O Facebook Chat usa um protocolo centralizado de bate-papo: para falar com alguém que está lá, você tem que ter também uma conta no Facebook; todas as suas comunicações passam pelas máquinas da corporação, onde ficam registradas possivelmente para sempre:
Já os serviços baseados em XMPP/Jabber são parcialmente descentralizados (ou federados), já que qualquer organização pode ter um servidor (ou “federação”) que consegue interagir com os outros servidores e entregar/receber mensagens para seus próprios usuários:
Já o modo de funcionamento do Bleep, do Tox e do Ricochet é completamente descentralizado, ou P2P / peer-to-peer: as mensagens circulam através dos computadores dos próprios usuários, que se entendem e conseguem entregar as mensagens na pessoa certa:
Metadados
Quando mandamos uma carta através do correio, não basta só escrever a mensagem, não é? Temos que explicar direitinho no envelope pra onde queremos que ela vá, e geralmente colocamos também o nome e o endereço de quem mandou.
Podemos dizer que o conteúdo da mensagem (os parágrafos com notícias importantes, palavras de carinho, desabafos…) são os dados, e as informações sobre esse conteúdo (quem escreveu, quem vai ler, os endereços postais dessas pessoas…) são os metadados.
Segundo a Wikipedia (EN), o prefixo inglês meta é usado para “indicar um conceito que é uma abstração de outro conceito”. A metalinguagem acontece quando usamos a linguagem para falar da linguagem (como em “essa frase foi escrita em português”) ; a metaprogramação, quando um programa de computador manipula outro programa.
No caso do nosso chat, os metadados são quem falou e quem ouviu na conversa, quais são os endereços IP e os ID’s dessas pessoas, quando a conversa aconteceu, a versão do programa de chat e do sistema operacional, etc.
Em um cenário parcial ou totalmente centralizado, mesmo que usemos criptografia para garantir o sigilo das nossas comunicações pessoais, alguns metadados precisam necessariamente ser conhecidos pelos nós centrais: o remetente e o destinatário.
O que um sistema de chat completamente descentralizado promete nesse contexto é acabar com a necessidade de um intermediário que tenha que saber – e provavelmente registrar – quem falou com quem.
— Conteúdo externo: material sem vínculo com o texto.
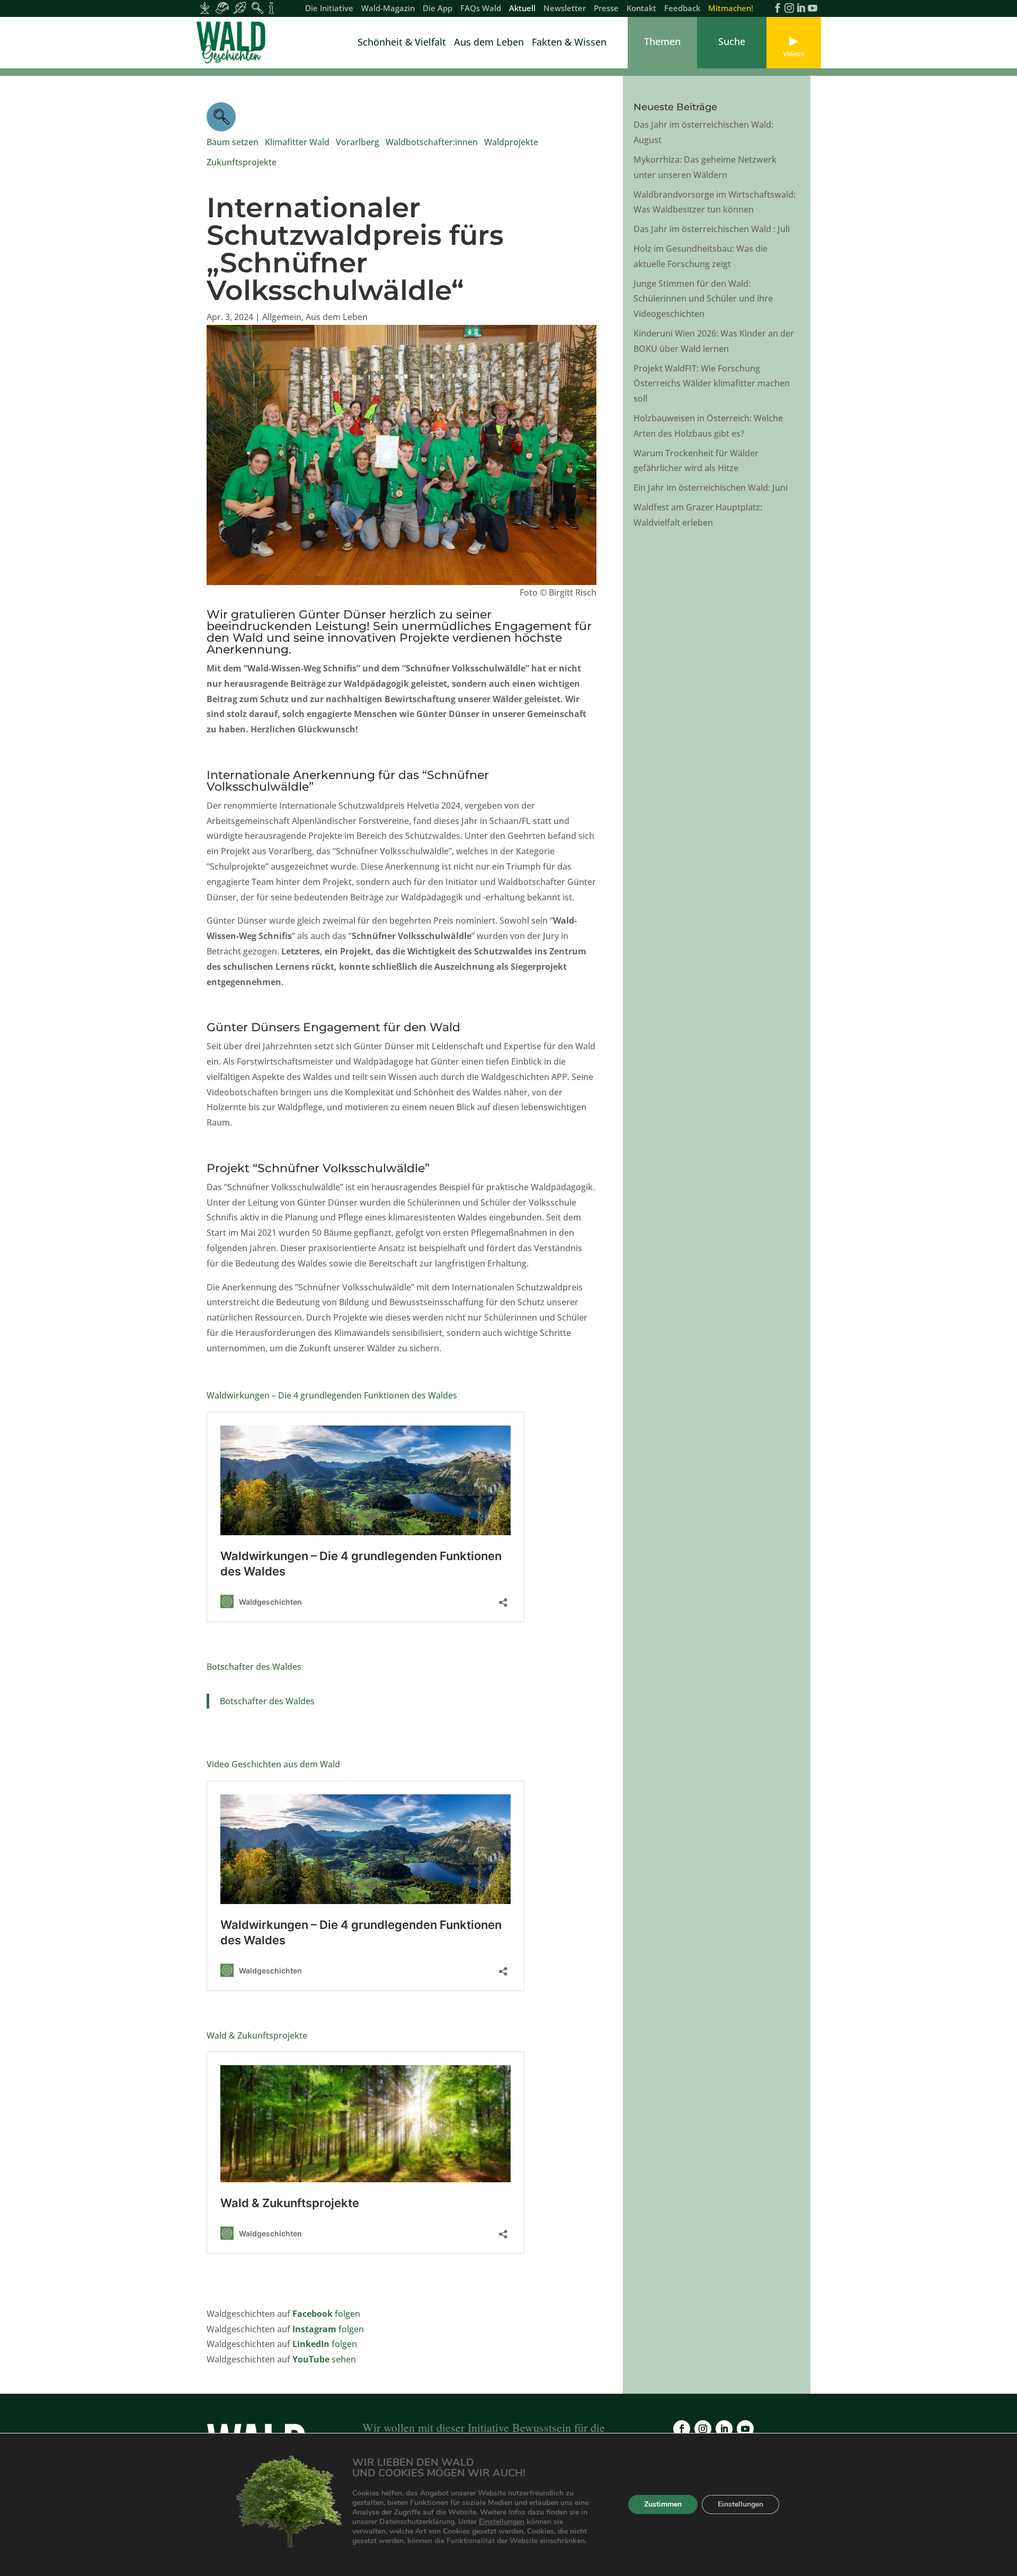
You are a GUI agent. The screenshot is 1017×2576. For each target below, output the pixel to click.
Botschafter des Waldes (254, 1666)
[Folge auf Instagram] (702, 2428)
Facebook (313, 2314)
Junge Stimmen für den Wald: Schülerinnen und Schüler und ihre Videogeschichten (703, 299)
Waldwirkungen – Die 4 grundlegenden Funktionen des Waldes (332, 1395)
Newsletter (564, 8)
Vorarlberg (357, 142)
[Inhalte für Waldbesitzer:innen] (204, 8)
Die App (437, 8)
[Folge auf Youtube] (745, 2428)
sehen (345, 2359)
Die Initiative (329, 8)
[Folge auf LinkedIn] (724, 2428)
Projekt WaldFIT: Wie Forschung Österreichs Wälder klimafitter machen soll (712, 383)
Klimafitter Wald (297, 142)
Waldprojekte (511, 142)
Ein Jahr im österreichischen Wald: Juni (711, 487)
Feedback (682, 8)
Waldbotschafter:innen (432, 142)
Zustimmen (663, 2505)
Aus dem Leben (489, 43)
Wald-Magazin (388, 8)
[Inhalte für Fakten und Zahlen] (271, 8)
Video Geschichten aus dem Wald (273, 1764)
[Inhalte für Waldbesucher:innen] (239, 8)
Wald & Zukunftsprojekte (257, 2035)
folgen (347, 2314)
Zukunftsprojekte (241, 162)
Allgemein (281, 317)
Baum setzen (232, 142)
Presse (606, 8)
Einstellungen (501, 2522)
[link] (233, 42)
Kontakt (641, 8)
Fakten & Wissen (569, 43)
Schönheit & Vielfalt (402, 43)
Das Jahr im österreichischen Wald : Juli (712, 229)
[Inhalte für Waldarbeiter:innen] (222, 8)
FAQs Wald (480, 8)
Embora à primeira vista esses detalhes possam parecer irrelevantes, saber com quem uma pessoa se comunica revela informações tão sensíveis e importantes quanto saber o que foi comunicado – muitas vezes pior, pois é muito mais fácil computacionalmente fazer a análise e filtragem de metadados, que são pequenos e estruturados, do que do conteúdo das conversas em si, que têm toda a complexidade da voz, do vídeo, da linguagem.
Em uma análise legal dos 13 princípios “Necessary and Proportionate”, dizem a Artigo 19 e a EFF:
[…] o crescente valor dos metadados e as técnicas para agregá-los e analisá-los, significa que mesmo “simples metadados” podem revelar muito mais sobre atividades ou pensamentos de um indivíduo do que há 30 ou 40 anos atrás. Isso se deve, em parte, ao crescente volume e âmbito dos dados coletados
Com esses aspectos técnicos em mente, podemos pensar melhor sobre o que cada ferramenta oferece.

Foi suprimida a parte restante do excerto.